(Data Opens)

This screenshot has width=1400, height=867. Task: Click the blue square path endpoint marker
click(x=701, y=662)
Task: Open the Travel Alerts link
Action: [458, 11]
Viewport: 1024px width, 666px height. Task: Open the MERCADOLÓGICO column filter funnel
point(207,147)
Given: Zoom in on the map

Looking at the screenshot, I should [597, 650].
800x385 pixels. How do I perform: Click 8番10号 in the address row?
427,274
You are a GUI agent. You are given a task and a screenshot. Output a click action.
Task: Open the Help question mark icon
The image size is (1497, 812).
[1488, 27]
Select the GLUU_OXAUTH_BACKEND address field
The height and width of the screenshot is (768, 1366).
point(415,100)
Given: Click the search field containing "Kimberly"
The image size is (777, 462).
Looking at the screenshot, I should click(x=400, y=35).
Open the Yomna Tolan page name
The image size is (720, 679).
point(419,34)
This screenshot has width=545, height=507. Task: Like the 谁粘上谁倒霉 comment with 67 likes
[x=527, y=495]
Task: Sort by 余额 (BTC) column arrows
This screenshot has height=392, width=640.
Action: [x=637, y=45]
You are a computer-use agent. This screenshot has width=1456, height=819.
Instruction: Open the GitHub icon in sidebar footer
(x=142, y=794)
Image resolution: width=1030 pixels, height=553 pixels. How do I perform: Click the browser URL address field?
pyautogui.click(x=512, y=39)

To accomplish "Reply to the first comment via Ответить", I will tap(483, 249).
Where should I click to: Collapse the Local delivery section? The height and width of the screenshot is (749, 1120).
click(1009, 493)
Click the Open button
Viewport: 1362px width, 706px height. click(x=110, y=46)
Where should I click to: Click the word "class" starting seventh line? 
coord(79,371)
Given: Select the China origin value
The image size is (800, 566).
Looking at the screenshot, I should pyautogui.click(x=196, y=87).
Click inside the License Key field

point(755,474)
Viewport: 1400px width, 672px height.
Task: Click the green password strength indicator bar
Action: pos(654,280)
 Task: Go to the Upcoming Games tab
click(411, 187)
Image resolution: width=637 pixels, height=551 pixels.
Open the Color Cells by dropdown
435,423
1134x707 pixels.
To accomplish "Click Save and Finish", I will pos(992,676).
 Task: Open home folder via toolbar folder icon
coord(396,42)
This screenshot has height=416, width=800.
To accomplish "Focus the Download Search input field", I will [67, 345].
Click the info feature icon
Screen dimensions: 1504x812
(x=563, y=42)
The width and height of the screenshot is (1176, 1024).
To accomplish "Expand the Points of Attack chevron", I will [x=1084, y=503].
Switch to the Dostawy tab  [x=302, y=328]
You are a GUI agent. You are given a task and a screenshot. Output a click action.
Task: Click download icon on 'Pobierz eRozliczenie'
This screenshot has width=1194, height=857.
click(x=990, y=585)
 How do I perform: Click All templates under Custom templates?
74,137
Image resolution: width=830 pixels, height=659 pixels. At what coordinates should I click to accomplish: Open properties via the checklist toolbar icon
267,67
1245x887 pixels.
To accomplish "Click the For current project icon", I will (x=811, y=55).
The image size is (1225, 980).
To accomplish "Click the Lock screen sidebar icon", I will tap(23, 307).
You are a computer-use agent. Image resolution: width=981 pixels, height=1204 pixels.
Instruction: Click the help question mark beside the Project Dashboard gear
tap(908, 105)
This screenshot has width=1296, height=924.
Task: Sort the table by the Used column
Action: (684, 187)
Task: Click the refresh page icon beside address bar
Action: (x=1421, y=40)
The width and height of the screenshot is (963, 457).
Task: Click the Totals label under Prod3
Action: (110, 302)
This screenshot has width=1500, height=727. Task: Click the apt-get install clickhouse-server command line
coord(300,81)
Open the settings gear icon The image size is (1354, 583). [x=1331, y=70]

(Data Closes)

### Problem
The output is every entry, printed exactly as it reads.

### Your response
This screenshot has width=1400, height=867. Task: Click the blue square path endpoint marker
click(x=701, y=662)
Task: Open the Travel Alerts link
Action: [458, 11]
Viewport: 1024px width, 666px height. Task: Open the MERCADOLÓGICO column filter funnel
point(207,147)
Given: Zoom in on the map

Looking at the screenshot, I should [597, 650].
800x385 pixels. How do I perform: Click 8番10号 in the address row?
427,274
You are a GUI agent. You are given a task and a screenshot. Output a click action.
Task: Open the Help question mark icon
The image size is (1497, 812).
[1488, 27]
Select the GLUU_OXAUTH_BACKEND address field
The height and width of the screenshot is (768, 1366).
point(415,100)
Given: Click the search field containing "Kimberly"
The image size is (777, 462).
Looking at the screenshot, I should click(x=400, y=35).
Open the Yomna Tolan page name
The image size is (720, 679).
point(419,34)
This screenshot has width=545, height=507. Task: Like the 谁粘上谁倒霉 comment with 67 likes
[x=527, y=495]
Task: Sort by 余额 (BTC) column arrows
This screenshot has height=392, width=640.
Action: [x=637, y=45]
You are a computer-use agent. This screenshot has width=1456, height=819.
Instruction: Open the GitHub icon in sidebar footer
(x=142, y=794)
Image resolution: width=1030 pixels, height=553 pixels. How do I perform: Click the browser URL address field?
pyautogui.click(x=512, y=39)

To accomplish "Reply to the first comment via Ответить", I will tap(483, 249).
Where should I click to: Collapse the Local delivery section? The height and width of the screenshot is (749, 1120).
click(1009, 493)
Click the Open button
Viewport: 1362px width, 706px height. click(x=110, y=46)
Where should I click to: Click the word "class" starting seventh line? 
coord(79,371)
Given: Select the China origin value
The image size is (800, 566).
Looking at the screenshot, I should pyautogui.click(x=196, y=87).
Click inside the License Key field

point(755,474)
Viewport: 1400px width, 672px height.
Task: Click the green password strength indicator bar
Action: pos(654,280)
 Task: Go to the Upcoming Games tab
click(411, 187)
Image resolution: width=637 pixels, height=551 pixels.
Open the Color Cells by dropdown
435,423
1134x707 pixels.
To accomplish "Click Save and Finish", I will pos(992,676).
 Task: Open home folder via toolbar folder icon
coord(396,42)
This screenshot has height=416, width=800.
To accomplish "Focus the Download Search input field", I will [67, 345].
Click the info feature icon
Screen dimensions: 1504x812
(x=563, y=42)
The width and height of the screenshot is (1176, 1024).
To accomplish "Expand the Points of Attack chevron", I will [x=1084, y=503].
Switch to the Dostawy tab  [x=302, y=328]
You are a GUI agent. You are given a task and a screenshot. Output a click action.
Task: Click download icon on 'Pobierz eRozliczenie'
This screenshot has width=1194, height=857.
click(x=990, y=585)
 How do I perform: Click All templates under Custom templates?
74,137
Image resolution: width=830 pixels, height=659 pixels. At what coordinates should I click to accomplish: Open properties via the checklist toolbar icon
267,67
1245x887 pixels.
To accomplish "Click the For current project icon", I will (x=811, y=55).
The image size is (1225, 980).
To accomplish "Click the Lock screen sidebar icon", I will tap(23, 307).
You are a computer-use agent. Image resolution: width=981 pixels, height=1204 pixels.
Instruction: Click the help question mark beside the Project Dashboard gear
tap(908, 105)
This screenshot has width=1296, height=924.
Task: Sort the table by the Used column
Action: (684, 187)
Task: Click the refresh page icon beside address bar
Action: (x=1421, y=40)
The width and height of the screenshot is (963, 457).
Task: Click the Totals label under Prod3
Action: (110, 302)
This screenshot has width=1500, height=727. Task: Click the apt-get install clickhouse-server command line
coord(300,81)
Open the settings gear icon The image size is (1354, 583). [x=1331, y=70]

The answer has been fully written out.